It’s a familiar scene: A woman is strolling by the beach when a man approaches her, asking for her name and phone number. She declines, saying she has a boyfriend at home. What’s unfamiliar is that the woman in question saw this scene played back to her a few weeks later in the form of a TikTok video she never knew was being created.
This is Oonagh’s story, who the BBC reported was filmed by a man wearing smart glasses without her consent. When a friend sent her the recording of their interaction that had been posted on TikTok, Oonagh told the BBC it made her feel scared, especially when she saw the abusive comments under the video. The lack of control she had over her own likeness being posted online elicited panic.
“It really freaked me out—it made me feel afraid to go out in public,” she said.
Oonagh is far from alone.

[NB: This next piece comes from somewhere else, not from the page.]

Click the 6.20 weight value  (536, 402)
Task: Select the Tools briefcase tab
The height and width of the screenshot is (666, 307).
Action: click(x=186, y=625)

Reports of people using smart glasses—devices that can take many forms, but are often AI-enabled glasses that have audio and video recording capabilities built in—to record others without permission are popping up all over the internet.

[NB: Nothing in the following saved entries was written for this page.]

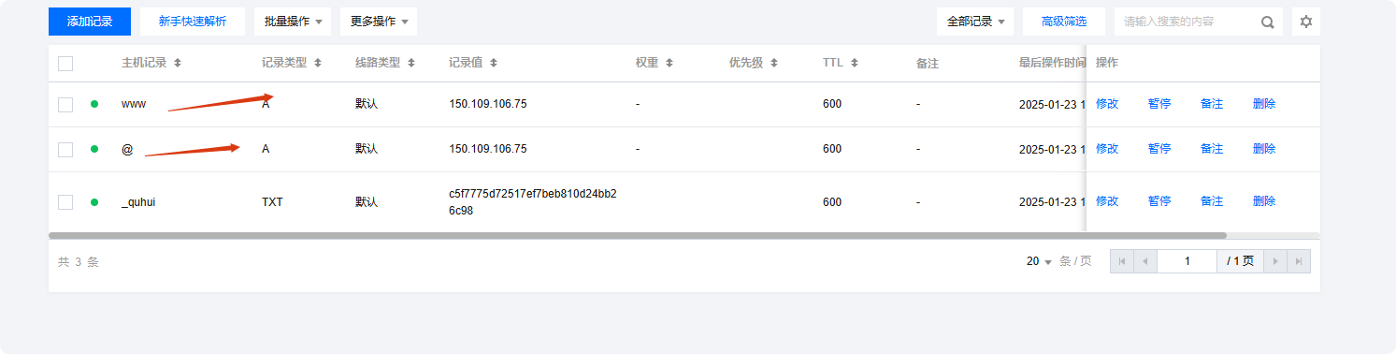Tick the checkbox for @ record

click(x=65, y=149)
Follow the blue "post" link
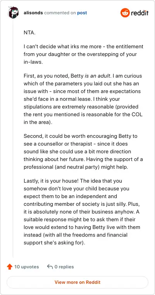 [x=82, y=13]
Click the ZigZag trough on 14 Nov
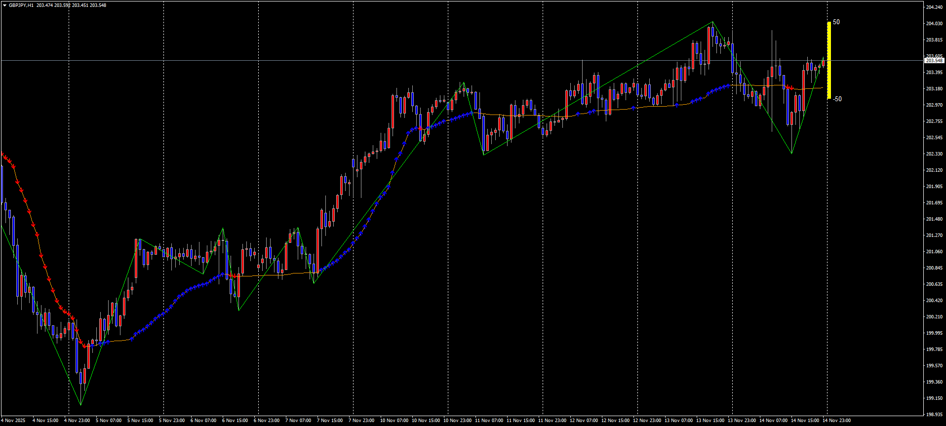This screenshot has width=946, height=426. click(x=791, y=153)
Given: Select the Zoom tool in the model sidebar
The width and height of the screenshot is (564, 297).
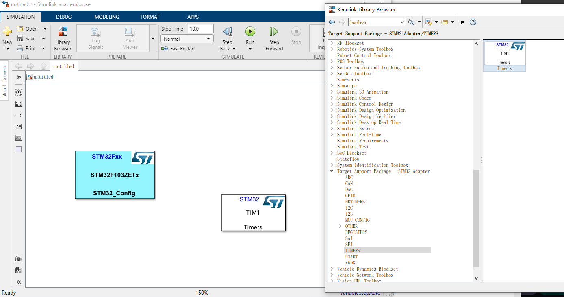Looking at the screenshot, I should coord(18,92).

Last October, SFGate reported that the University of San Francisco warned students about a man filming unknowing students using Ray-Ban Meta AI glasses, saying “unwanted comments and inappropriate dating questions.” The Times documented a handful of instances in which these kind of glasses were used to surreptitiously record women. And social media users have raised privacy concerns, wondering how this wearable surveillance tech adds to the digital panopticon that has become our lives.
Recently, reports circulated about Grok, Elon Musk-owned X’s AI bot, taking photos of clothed women and making them nude on demand, prompting a surge of rightful outrage at the intersection of sex, technology, and consent. Now, not only do we have to worry about AI bots making us naked online, but we’re also gaining suspicion of anyone wearing glasses—none of which feels particularly good.
Because this technology is pretty new, advances have largely outpaced legal frameworks to protect people from exploitative uses. Still, some countries are investigating how they might regulate this kind of device, particularly places in Europe, where privacy laws are particularly strict. According to Reuters, Ireland’s Data Protection Commission questioned whether a small light on the glasses was enough to let people know they were being recorded, which triggered the makers of the glasses to enlarge that light and make it blink. That’s progress, so let’s see where the future takes us.